On this week’s episode of the WarriorU podcast, Bram and Trent are joined by high-performance Coach, Dr Dave Alred MBE PhD, to discuss how a positive mindset in sport can be transferred to business, leadership, and even parenting. By the end of the episode, you will understand how simple changes in language, thought and teaching process can help you and your team flourish.

A Glimpse of the Guest

Dr Dave Alred MBE PhD is widely acknowledged as one of the best coaches in the world, specialising in the mental preparation need to achieve high performance in high-pressure situations. Working with everyone from professional athletes such as Jonny Wilkinson and Luke Donald, to corporates, dolphin trainers, pilots, surgeons and skateboarders, Dr Alred aims to re-define people’s way of thinking and help them to realise their full potential. A motivational speaker and creator of the ‘No Limits Programme’, he is also the proud author of The Pressure Principal – a book about how to handle pressure in every aspect of your life.

Food for Thought

[2:57] “People don’t like failure and society today is very intolerant of failure. The ethos of work and commitment we aren’t really interested in. We would rather be cool and successful and talented and effortless. And I think that flies in the face of getting people to develop.”

Top Tips from this Episode

  • The definition of resilience and a good leader: While many people go through the motions of learning, their mind is focused on avoiding failure, rather than achieving their intention. Resilience is the ability to try again, despite having failed and despite the fear of failing again. “The best coach creates the environment that allows the player to totally commit to a process and fail with no loss of self-esteem”.
  • When coaching and when leading, empathy is crucial: When trying to teach a new skill, or change/reinforce a behaviour, you need to understand how that person’s mind works.

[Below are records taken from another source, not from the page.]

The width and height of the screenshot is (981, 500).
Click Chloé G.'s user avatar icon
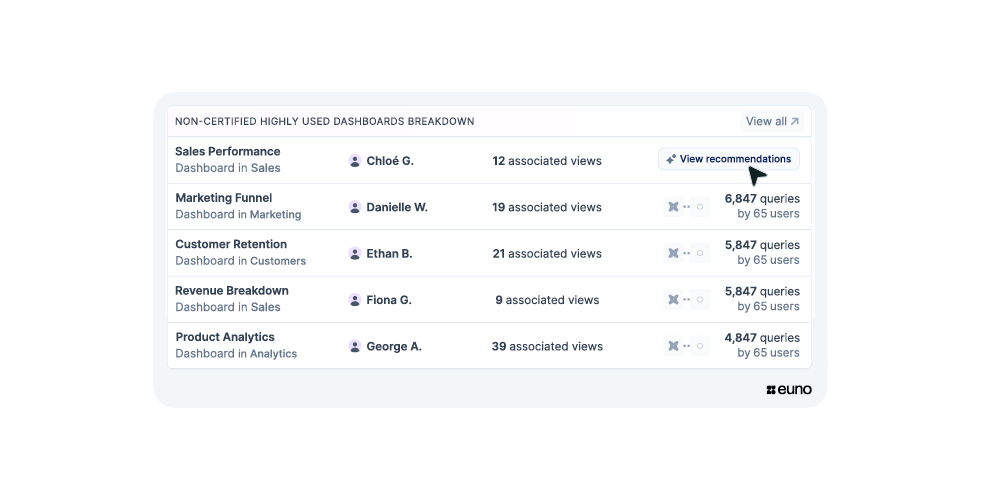click(x=355, y=161)
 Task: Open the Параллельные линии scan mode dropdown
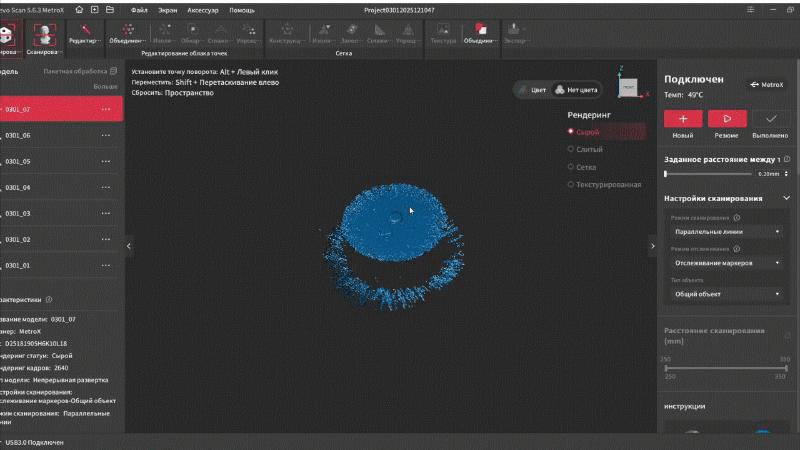(x=726, y=231)
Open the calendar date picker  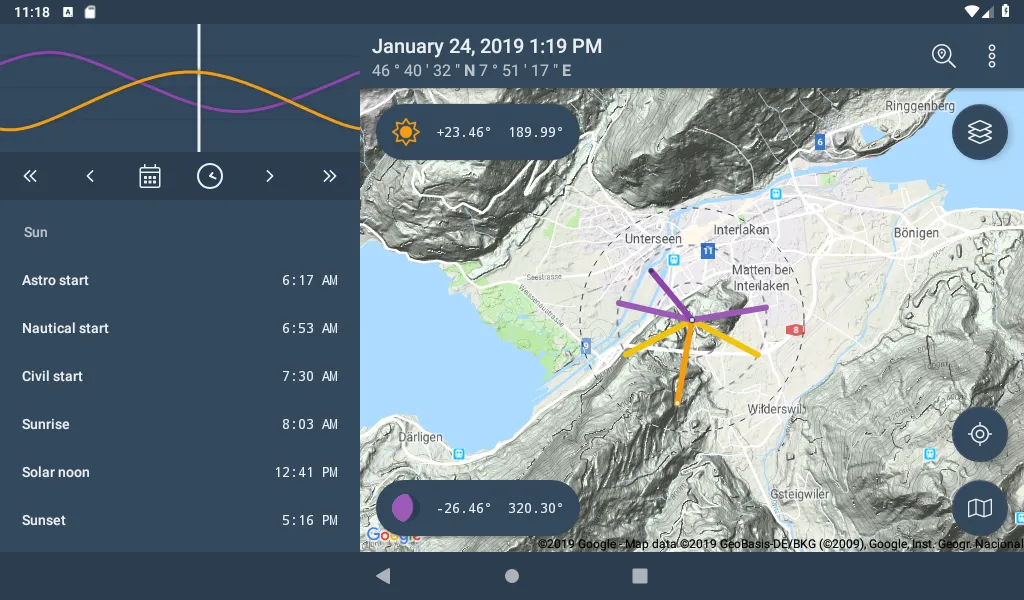tap(150, 177)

Ask them: how did that feel? What went right? If you had that shot again, what would you do differently? And when they make a mistake, squash any feelings of failure. “If I want to teach you to goal kick, I have to understand your map of reality. Because your map is the only map that counts.”
  • Change your language, change your life: How you speak to yourself and how you speak to those you lead, matters. The human brain doesn’t work in deletions – don’t tell people what you don’t want them to do; tell them what you do want them to do! “Language is the oil that makes the engine work.”

Episode Highlights

  • Learn why teaching needs to be individualised: Using examples from his time coaching athletes, Dr Alred describes the difference between red thoughts (deliberate thoughts) and green thoughts (subconscious thoughts), and how these impact the way a person performs a certain task. The take away? Every person is different, and you need to adapt your feedback and language accordingly to instigate change [36:46] “When you give someone a conscious thing to do, subconsciously they do four or five other things.”
  • How to stop putting limits on your improvements: Improvement is what matters and your potential is limitless. Is the way you think about your own performance and the performance of your team putting a ceiling on your abilities? At [51:55], Dr Alred explains how people are using the wrong metrics to think about and measure their success. “There’s actually no limits to your improvement, at your margin.”

Top quotes

[5:38] “I ban the words ‘good’ and ‘bad’ – there’s no such thing as a good shot and there’s no such thing as a bad shot. But what we really look at is how much did that shot match your intention?”

[23:21] “Learning from zero is the deepest learning.”

[29:10] “If you don’t go to the point of no return where you are falling, you won’t jump far enough.”